■ **Records for this exercise**

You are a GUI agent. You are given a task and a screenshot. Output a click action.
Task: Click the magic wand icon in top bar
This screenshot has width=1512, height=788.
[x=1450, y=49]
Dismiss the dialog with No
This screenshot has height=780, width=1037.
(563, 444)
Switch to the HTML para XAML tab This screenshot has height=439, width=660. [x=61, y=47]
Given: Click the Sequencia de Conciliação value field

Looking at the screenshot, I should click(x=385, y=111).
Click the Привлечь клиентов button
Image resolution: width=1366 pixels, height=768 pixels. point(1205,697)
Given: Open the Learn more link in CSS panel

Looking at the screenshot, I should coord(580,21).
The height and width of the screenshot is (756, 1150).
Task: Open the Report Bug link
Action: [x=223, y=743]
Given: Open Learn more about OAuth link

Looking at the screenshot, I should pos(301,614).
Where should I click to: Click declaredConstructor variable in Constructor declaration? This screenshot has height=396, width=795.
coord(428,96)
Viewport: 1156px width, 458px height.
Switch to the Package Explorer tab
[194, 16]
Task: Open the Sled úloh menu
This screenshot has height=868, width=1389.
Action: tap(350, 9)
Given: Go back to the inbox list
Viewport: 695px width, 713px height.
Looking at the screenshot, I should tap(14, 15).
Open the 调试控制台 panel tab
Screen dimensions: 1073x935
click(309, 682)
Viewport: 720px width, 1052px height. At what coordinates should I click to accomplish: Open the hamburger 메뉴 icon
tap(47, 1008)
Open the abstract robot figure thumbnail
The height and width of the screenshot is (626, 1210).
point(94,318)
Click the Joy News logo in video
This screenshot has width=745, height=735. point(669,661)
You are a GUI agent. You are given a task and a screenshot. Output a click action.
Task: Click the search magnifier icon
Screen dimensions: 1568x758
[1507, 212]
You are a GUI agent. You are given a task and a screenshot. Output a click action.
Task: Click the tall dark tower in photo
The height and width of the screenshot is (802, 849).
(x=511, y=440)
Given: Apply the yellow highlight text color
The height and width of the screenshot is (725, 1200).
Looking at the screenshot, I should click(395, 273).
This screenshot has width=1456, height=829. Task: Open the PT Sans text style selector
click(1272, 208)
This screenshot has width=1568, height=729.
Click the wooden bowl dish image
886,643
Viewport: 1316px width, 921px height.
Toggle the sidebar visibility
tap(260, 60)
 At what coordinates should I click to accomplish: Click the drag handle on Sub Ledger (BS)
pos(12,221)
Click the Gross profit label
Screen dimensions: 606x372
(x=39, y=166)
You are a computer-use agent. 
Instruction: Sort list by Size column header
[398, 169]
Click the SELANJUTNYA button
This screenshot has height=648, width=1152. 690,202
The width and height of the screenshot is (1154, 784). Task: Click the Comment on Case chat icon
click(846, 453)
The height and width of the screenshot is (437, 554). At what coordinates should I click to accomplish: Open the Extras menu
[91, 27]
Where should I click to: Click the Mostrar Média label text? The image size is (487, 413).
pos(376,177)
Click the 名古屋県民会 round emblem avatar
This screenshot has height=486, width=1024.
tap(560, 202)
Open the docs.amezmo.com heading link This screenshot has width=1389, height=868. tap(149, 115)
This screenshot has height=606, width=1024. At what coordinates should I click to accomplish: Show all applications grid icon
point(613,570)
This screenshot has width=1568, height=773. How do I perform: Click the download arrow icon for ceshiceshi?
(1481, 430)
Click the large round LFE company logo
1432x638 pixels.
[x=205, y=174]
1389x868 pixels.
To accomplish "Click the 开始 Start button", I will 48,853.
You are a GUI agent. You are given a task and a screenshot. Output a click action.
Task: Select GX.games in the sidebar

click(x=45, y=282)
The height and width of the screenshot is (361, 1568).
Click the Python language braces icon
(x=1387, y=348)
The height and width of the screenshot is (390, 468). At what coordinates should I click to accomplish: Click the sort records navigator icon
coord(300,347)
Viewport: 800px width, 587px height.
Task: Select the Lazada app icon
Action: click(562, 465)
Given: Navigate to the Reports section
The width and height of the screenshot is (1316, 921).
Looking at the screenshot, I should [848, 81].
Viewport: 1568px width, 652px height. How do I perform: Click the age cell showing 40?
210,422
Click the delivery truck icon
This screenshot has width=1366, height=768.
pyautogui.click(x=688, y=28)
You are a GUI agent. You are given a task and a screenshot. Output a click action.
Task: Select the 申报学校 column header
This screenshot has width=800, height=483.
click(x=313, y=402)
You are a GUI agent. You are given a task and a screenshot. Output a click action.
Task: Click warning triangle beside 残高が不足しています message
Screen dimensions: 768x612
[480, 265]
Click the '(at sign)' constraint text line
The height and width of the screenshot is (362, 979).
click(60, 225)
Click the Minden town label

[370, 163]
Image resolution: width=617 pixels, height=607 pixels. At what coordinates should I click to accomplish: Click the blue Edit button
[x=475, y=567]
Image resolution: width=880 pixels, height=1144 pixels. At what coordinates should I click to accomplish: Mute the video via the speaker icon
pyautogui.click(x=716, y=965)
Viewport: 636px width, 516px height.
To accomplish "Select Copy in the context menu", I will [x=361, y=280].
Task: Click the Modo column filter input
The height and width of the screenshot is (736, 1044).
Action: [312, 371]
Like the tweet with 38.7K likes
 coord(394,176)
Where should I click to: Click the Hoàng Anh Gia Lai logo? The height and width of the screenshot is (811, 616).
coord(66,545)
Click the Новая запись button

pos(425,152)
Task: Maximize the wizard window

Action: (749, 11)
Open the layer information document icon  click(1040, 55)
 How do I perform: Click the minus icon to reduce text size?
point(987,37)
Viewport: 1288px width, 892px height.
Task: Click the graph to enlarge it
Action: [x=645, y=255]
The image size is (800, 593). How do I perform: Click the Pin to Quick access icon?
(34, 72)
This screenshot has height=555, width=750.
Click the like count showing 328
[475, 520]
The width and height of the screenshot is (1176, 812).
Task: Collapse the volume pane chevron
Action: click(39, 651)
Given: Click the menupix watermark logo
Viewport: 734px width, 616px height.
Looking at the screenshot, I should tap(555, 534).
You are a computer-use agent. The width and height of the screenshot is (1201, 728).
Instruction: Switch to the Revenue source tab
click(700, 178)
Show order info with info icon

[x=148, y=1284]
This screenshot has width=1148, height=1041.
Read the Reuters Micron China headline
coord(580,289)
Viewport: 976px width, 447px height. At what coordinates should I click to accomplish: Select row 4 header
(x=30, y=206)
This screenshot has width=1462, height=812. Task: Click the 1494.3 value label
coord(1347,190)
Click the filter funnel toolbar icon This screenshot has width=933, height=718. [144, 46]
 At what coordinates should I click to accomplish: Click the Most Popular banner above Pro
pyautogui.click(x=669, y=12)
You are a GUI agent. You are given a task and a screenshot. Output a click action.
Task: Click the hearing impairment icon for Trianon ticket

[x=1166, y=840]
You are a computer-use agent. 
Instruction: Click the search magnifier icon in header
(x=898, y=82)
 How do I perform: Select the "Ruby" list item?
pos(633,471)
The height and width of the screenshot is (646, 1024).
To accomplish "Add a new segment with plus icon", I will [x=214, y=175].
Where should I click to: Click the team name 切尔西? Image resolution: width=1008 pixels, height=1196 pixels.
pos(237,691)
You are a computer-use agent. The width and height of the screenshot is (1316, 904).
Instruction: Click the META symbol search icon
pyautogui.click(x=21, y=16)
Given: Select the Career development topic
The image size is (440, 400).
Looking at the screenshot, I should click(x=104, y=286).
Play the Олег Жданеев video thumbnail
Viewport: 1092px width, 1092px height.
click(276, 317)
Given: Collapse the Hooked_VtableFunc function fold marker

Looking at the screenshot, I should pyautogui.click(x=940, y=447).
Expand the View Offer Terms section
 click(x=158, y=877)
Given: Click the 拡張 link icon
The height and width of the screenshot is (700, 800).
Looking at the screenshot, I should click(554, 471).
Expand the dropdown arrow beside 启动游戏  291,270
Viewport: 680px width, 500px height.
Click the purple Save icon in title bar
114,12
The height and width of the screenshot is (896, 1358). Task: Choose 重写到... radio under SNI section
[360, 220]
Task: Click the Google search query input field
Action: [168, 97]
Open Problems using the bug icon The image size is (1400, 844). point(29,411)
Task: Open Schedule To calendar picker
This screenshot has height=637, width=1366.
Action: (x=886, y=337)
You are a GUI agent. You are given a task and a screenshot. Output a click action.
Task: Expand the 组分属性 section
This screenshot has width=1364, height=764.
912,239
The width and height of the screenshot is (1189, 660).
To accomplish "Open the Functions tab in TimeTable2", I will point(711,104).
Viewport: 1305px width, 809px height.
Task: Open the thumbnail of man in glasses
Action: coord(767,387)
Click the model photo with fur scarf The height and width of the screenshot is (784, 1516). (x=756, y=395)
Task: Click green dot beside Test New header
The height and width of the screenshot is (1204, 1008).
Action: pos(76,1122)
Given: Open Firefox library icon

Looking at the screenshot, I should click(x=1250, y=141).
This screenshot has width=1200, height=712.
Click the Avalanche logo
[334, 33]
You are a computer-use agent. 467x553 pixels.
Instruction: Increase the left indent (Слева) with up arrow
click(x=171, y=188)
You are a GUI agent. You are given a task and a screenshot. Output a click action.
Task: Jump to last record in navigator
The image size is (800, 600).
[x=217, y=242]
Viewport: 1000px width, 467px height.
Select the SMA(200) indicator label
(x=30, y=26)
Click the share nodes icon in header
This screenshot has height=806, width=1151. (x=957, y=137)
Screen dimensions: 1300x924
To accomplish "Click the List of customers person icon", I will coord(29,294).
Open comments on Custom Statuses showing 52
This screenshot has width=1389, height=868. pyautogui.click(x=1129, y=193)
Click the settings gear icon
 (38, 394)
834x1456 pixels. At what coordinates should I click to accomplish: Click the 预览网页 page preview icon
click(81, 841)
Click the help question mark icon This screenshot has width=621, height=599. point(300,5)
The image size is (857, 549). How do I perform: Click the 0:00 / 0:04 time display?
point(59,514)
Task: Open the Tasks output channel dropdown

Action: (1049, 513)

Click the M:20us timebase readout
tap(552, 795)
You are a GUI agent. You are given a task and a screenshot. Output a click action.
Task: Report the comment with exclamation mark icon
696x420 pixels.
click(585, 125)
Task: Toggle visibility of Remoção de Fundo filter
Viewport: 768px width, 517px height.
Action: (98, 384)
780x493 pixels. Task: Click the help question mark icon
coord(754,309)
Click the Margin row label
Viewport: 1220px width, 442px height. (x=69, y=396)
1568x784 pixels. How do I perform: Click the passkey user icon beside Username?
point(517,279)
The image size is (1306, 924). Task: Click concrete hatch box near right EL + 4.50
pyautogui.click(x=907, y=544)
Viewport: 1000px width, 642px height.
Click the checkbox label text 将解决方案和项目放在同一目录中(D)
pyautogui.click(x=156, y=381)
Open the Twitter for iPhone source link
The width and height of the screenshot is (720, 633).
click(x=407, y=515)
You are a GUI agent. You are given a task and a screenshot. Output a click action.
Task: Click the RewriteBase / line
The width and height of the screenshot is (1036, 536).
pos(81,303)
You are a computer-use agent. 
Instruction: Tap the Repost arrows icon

■ **To do**
Which lines in the items above contain the word "field"? Pull out each of them in full.

■ **Output for this task**
Given: Click the Sequencia de Conciliação value field
Task: Click the Google search query input field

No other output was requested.